[Supplied data]

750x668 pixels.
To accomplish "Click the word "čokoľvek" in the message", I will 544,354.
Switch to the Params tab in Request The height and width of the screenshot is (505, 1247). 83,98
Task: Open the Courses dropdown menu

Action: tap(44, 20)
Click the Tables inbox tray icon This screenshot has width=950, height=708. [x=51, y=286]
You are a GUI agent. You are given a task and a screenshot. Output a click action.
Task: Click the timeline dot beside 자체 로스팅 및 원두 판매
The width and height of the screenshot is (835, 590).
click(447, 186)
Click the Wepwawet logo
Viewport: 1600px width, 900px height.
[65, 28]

[/Supplied data]
[Supplied data]

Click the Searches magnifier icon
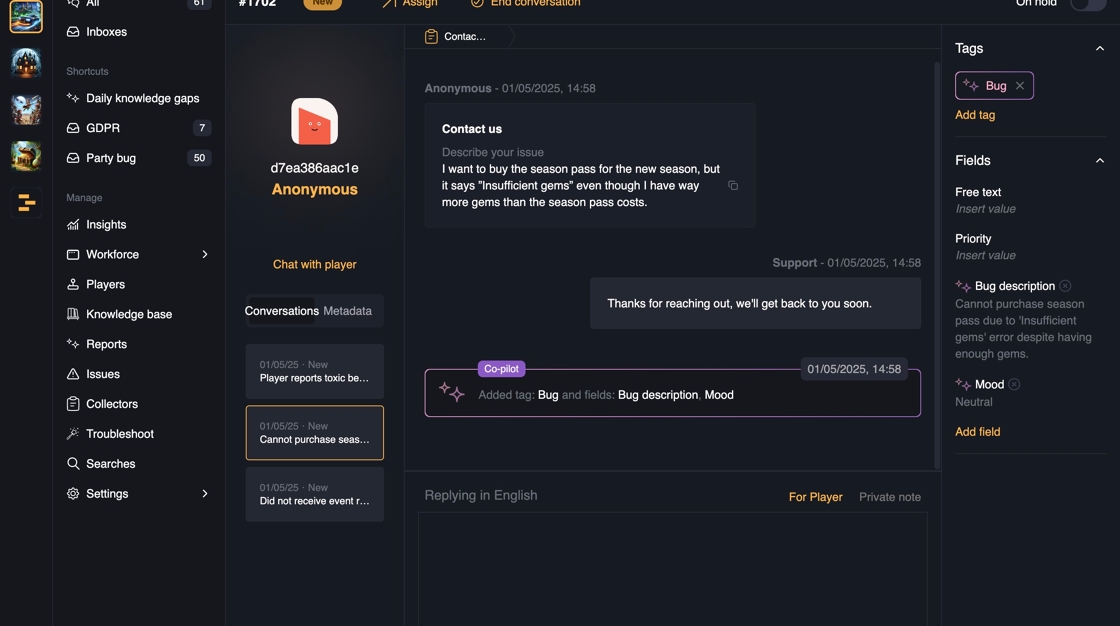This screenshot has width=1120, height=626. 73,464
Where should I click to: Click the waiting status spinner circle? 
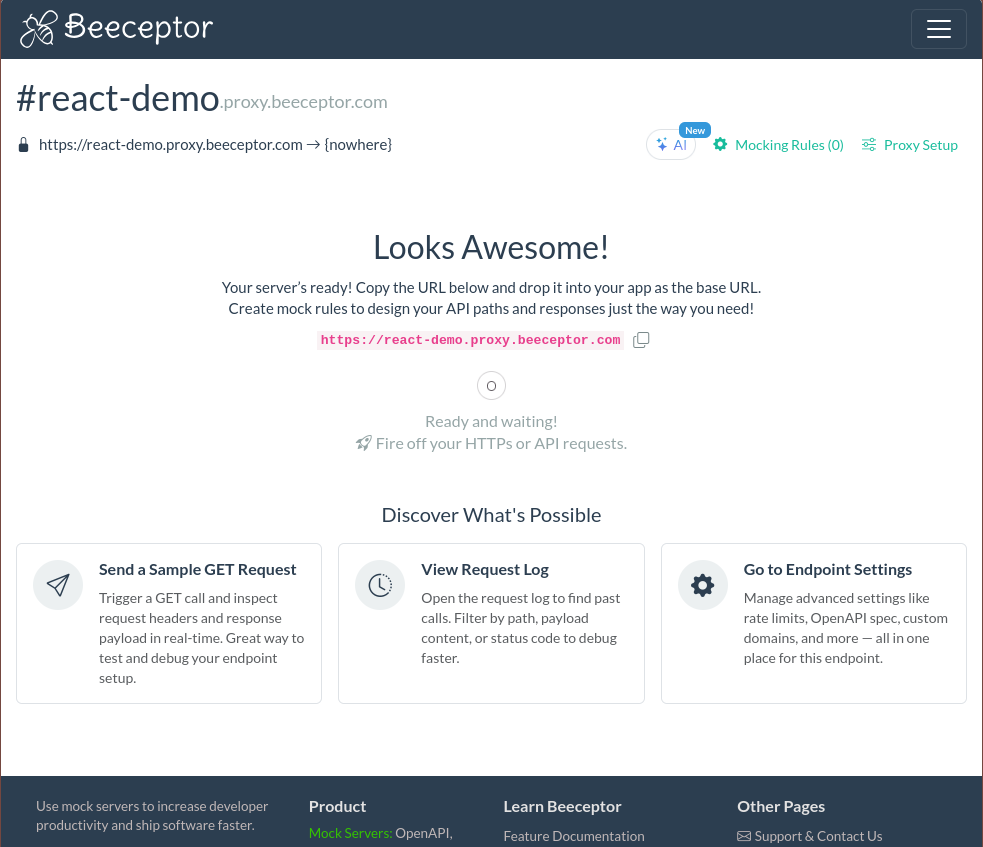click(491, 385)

[/Supplied data]

## How to complete this task
Using the listing above, copy exactly the line that contains "750x668 pixels.", the line that contains "You are a GUI", and each line that falls between them.

## Answer below
750x668 pixels.
To accomplish "Click the word "čokoľvek" in the message", I will 544,354.
Switch to the Params tab in Request The height and width of the screenshot is (505, 1247). 83,98
Task: Open the Courses dropdown menu

Action: tap(44, 20)
Click the Tables inbox tray icon This screenshot has width=950, height=708. [x=51, y=286]
You are a GUI agent. You are given a task and a screenshot. Output a click action.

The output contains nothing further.